3.7.08

Syntagma




A história vem contada e ilustrada em dois diários portugueses, eu ouvi-a recontada na Antena 2 pelo Pedro Malaquias. Parece que uma mulher morreu numa sala de espera de um hospital de Nova Iorque e para ali ficou por mais de uma hora, caída de bruços, sem que os outros esperantes, seguranças e até um polícia movessem um dedo para averiguarem o que se passava ou prestarem auxílio (que as câmaras de vigilância registaram sinais de vida na mulher durante uma boa meia hora).

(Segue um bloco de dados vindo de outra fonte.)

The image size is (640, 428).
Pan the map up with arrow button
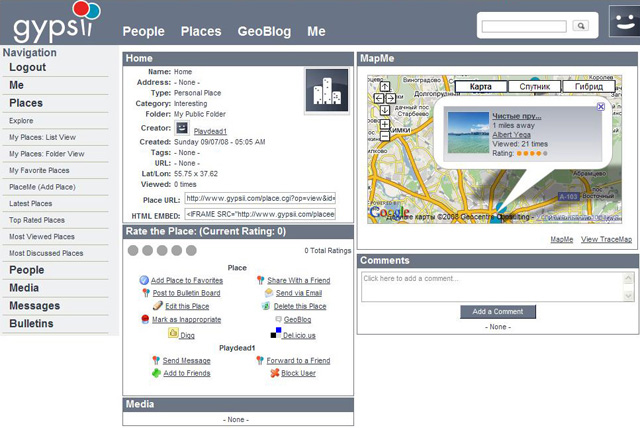(385, 86)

As histórias são como as cerejas e atrás de umas vêm outras:
Numa noite de Atenas estava eu a assistir a um filme mudo num écran gigante da Praça Syntagma (o que eu gosto do som da língua grega, quando a menina do metro dizia Syntagma, acentuando o á final, aquilo soava-me a uma cantata de Bach). Estava sozinha e mais do que assistir ao filme não me apetecia regressar ao hotel e por isso atendia mais a quem se sentava à minha volta, e não era muita gente. Duas cadeiras ao lado senta-se a mulher mais suja e mal-cheirosa que imaginar se possa, uma obesidade pornográfica coberta de andrajos. Por pouco tempo ficou a mulher sentada, porque o álcool era tanto que não se segurava e começou a resvalar perigosamente. Uma rapariga da assistência tenta ajudá-la, um polícia aproxima-se, a mulher nem os ouve. Percebo que os dois, de forma bem delicada, tentam convencer a andrajosa a sair dali, a ir dormir para banco mais confortável, em vão. O polícia afasta-se e regressa com dois pares de luvas, das que usam os médicos ou os enfermeiros, calça um dos pares e estende o outro à rapariga, juntam três ou quatro cadeiras, pegam na mulher e deitam-na na cama improvisada, como quem pega num filho adormecido. Toda esta humanidade se passou numa noite quente de um verão tardio, em Atenas, na Praça Syntagma.